Directions for this task> Copy every one of the records below verbatim, keeping each line and character unchanged.

Supplied records>
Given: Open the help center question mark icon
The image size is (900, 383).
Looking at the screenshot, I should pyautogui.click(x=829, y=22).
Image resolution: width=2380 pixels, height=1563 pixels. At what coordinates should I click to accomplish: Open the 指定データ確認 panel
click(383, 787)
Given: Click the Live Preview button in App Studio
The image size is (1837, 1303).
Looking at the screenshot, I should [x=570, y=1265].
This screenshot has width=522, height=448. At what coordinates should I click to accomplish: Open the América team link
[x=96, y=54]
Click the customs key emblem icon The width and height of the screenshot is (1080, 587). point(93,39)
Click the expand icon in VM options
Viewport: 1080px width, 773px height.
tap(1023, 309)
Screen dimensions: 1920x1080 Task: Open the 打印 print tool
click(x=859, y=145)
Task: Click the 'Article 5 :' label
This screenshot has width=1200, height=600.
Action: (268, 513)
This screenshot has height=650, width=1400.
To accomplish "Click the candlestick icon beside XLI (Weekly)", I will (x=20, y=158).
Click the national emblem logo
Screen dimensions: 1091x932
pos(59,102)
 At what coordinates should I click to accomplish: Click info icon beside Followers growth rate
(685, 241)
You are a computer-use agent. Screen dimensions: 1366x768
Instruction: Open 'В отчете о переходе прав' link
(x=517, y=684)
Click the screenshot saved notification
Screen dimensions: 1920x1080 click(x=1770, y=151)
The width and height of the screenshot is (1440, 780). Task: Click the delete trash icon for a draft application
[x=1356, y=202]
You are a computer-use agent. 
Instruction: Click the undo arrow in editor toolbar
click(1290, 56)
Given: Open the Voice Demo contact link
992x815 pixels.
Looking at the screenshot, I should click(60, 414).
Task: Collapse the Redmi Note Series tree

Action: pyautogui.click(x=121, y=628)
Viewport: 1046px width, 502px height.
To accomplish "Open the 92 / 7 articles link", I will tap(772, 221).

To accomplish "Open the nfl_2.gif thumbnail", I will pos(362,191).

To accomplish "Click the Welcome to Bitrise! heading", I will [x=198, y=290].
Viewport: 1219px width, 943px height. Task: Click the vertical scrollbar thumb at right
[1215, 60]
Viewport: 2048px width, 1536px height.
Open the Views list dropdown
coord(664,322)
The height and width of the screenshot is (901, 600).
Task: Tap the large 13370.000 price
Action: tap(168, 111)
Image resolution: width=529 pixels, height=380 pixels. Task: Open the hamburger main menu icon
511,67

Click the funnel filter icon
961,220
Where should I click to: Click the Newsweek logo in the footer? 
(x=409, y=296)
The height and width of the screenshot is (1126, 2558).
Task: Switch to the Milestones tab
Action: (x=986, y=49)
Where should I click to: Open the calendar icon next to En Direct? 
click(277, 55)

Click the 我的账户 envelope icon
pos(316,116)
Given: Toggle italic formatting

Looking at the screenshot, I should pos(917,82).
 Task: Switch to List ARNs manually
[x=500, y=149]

Answer to the exercise>
Given: Open the help center question mark icon
The image size is (900, 383).
Looking at the screenshot, I should pyautogui.click(x=829, y=22).
Image resolution: width=2380 pixels, height=1563 pixels. At what coordinates should I click to accomplish: Open the 指定データ確認 panel
click(383, 787)
Given: Click the Live Preview button in App Studio
The image size is (1837, 1303).
Looking at the screenshot, I should [x=570, y=1265].
This screenshot has width=522, height=448. At what coordinates should I click to accomplish: Open the América team link
[x=96, y=54]
Click the customs key emblem icon The width and height of the screenshot is (1080, 587). point(93,39)
Click the expand icon in VM options
Viewport: 1080px width, 773px height.
tap(1023, 309)
Screen dimensions: 1920x1080 Task: Open the 打印 print tool
click(x=859, y=145)
Task: Click the 'Article 5 :' label
This screenshot has width=1200, height=600.
Action: (268, 513)
This screenshot has height=650, width=1400.
To accomplish "Click the candlestick icon beside XLI (Weekly)", I will (x=20, y=158).
Click the national emblem logo
Screen dimensions: 1091x932
pos(59,102)
 At what coordinates should I click to accomplish: Click info icon beside Followers growth rate
(685, 241)
You are a computer-use agent. Screen dimensions: 1366x768
Instruction: Open 'В отчете о переходе прав' link
(x=517, y=684)
Click the screenshot saved notification
Screen dimensions: 1920x1080 click(x=1770, y=151)
The width and height of the screenshot is (1440, 780). Task: Click the delete trash icon for a draft application
[x=1356, y=202]
You are a computer-use agent. 
Instruction: Click the undo arrow in editor toolbar
click(1290, 56)
Given: Open the Voice Demo contact link
992x815 pixels.
Looking at the screenshot, I should click(60, 414).
Task: Collapse the Redmi Note Series tree

Action: pyautogui.click(x=121, y=628)
Viewport: 1046px width, 502px height.
To accomplish "Open the 92 / 7 articles link", I will tap(772, 221).

To accomplish "Open the nfl_2.gif thumbnail", I will pos(362,191).

To accomplish "Click the Welcome to Bitrise! heading", I will [x=198, y=290].
Viewport: 1219px width, 943px height. Task: Click the vertical scrollbar thumb at right
[1215, 60]
Viewport: 2048px width, 1536px height.
Open the Views list dropdown
coord(664,322)
The height and width of the screenshot is (901, 600).
Task: Tap the large 13370.000 price
Action: tap(168, 111)
Image resolution: width=529 pixels, height=380 pixels. Task: Open the hamburger main menu icon
511,67

Click the funnel filter icon
961,220
Where should I click to: Click the Newsweek logo in the footer? 
(x=409, y=296)
The height and width of the screenshot is (1126, 2558).
Task: Switch to the Milestones tab
Action: (x=986, y=49)
Where should I click to: Open the calendar icon next to En Direct? 
click(277, 55)

Click the 我的账户 envelope icon
pos(316,116)
Given: Toggle italic formatting

Looking at the screenshot, I should pos(917,82).
 Task: Switch to List ARNs manually
[x=500, y=149]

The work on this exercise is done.